WHAT TO DO
Could you change every "computer-use agent" in the items below to "screen navigation assistant" and leave everything else as it is?

INFORMATION SUPPLIED
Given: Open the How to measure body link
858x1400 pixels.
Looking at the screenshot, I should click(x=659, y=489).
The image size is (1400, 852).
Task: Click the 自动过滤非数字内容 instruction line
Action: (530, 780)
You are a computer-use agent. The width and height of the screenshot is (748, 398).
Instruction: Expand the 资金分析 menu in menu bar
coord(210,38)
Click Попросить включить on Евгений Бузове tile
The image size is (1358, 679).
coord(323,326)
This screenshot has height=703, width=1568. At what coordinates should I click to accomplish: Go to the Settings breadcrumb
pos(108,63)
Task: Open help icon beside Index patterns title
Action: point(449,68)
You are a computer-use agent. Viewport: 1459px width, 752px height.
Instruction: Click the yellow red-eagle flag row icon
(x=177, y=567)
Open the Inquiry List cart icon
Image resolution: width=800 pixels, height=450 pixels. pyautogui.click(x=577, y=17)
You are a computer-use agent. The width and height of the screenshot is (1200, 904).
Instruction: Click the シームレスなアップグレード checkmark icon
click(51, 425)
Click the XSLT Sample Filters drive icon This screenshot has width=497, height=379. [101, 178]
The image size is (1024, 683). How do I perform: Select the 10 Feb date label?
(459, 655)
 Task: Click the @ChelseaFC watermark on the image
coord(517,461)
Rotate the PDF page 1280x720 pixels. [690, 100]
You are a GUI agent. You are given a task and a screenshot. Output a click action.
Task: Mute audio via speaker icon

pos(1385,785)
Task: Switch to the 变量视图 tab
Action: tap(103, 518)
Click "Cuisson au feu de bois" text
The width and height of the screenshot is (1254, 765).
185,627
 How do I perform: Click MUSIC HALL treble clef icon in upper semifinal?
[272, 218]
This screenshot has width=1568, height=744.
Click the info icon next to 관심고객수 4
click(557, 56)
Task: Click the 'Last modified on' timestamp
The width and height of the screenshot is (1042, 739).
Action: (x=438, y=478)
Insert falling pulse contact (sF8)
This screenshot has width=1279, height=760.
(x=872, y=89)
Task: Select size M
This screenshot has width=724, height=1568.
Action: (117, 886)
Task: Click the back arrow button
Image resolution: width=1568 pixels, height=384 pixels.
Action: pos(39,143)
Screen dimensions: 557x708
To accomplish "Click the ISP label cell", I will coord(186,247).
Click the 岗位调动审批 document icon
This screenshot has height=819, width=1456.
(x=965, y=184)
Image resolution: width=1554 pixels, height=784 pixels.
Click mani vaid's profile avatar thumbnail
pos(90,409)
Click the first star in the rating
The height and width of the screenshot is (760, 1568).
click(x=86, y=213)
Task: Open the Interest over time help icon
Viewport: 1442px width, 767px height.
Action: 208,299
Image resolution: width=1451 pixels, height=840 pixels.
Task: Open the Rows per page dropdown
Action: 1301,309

THE REPLY
Given: Open the How to measure body link
858x1400 pixels.
Looking at the screenshot, I should click(x=659, y=489).
The image size is (1400, 852).
Task: Click the 自动过滤非数字内容 instruction line
Action: (530, 780)
You are a screen navigation assistant. The width and height of the screenshot is (748, 398).
Instruction: Expand the 资金分析 menu in menu bar
coord(210,38)
Click Попросить включить on Евгений Бузове tile
The image size is (1358, 679).
coord(323,326)
This screenshot has height=703, width=1568. At what coordinates should I click to accomplish: Go to the Settings breadcrumb
pos(108,63)
Task: Open help icon beside Index patterns title
Action: point(449,68)
You are a screen navigation assistant. Viewport: 1459px width, 752px height.
Instruction: Click the yellow red-eagle flag row icon
(x=177, y=567)
Open the Inquiry List cart icon
Image resolution: width=800 pixels, height=450 pixels. pyautogui.click(x=577, y=17)
You are a screen navigation assistant. The width and height of the screenshot is (1200, 904).
Instruction: Click the シームレスなアップグレード checkmark icon
click(51, 425)
Click the XSLT Sample Filters drive icon This screenshot has width=497, height=379. [101, 178]
The image size is (1024, 683). How do I perform: Select the 10 Feb date label?
(459, 655)
 Task: Click the @ChelseaFC watermark on the image
coord(517,461)
Rotate the PDF page 1280x720 pixels. [690, 100]
You are a GUI agent. You are given a task and a screenshot. Output a click action.
Task: Mute audio via speaker icon

pos(1385,785)
Task: Switch to the 变量视图 tab
Action: tap(103, 518)
Click "Cuisson au feu de bois" text
The width and height of the screenshot is (1254, 765).
185,627
 How do I perform: Click MUSIC HALL treble clef icon in upper semifinal?
[272, 218]
This screenshot has width=1568, height=744.
Click the info icon next to 관심고객수 4
click(557, 56)
Task: Click the 'Last modified on' timestamp
The width and height of the screenshot is (1042, 739).
Action: (x=438, y=478)
Insert falling pulse contact (sF8)
This screenshot has width=1279, height=760.
(x=872, y=89)
Task: Select size M
This screenshot has width=724, height=1568.
Action: (117, 886)
Task: Click the back arrow button
Image resolution: width=1568 pixels, height=384 pixels.
Action: pos(39,143)
Screen dimensions: 557x708
To accomplish "Click the ISP label cell", I will coord(186,247).
Click the 岗位调动审批 document icon
This screenshot has height=819, width=1456.
(x=965, y=184)
Image resolution: width=1554 pixels, height=784 pixels.
Click mani vaid's profile avatar thumbnail
pos(90,409)
Click the first star in the rating
The height and width of the screenshot is (760, 1568).
click(x=86, y=213)
Task: Open the Interest over time help icon
Viewport: 1442px width, 767px height.
Action: 208,299
Image resolution: width=1451 pixels, height=840 pixels.
Task: Open the Rows per page dropdown
Action: 1301,309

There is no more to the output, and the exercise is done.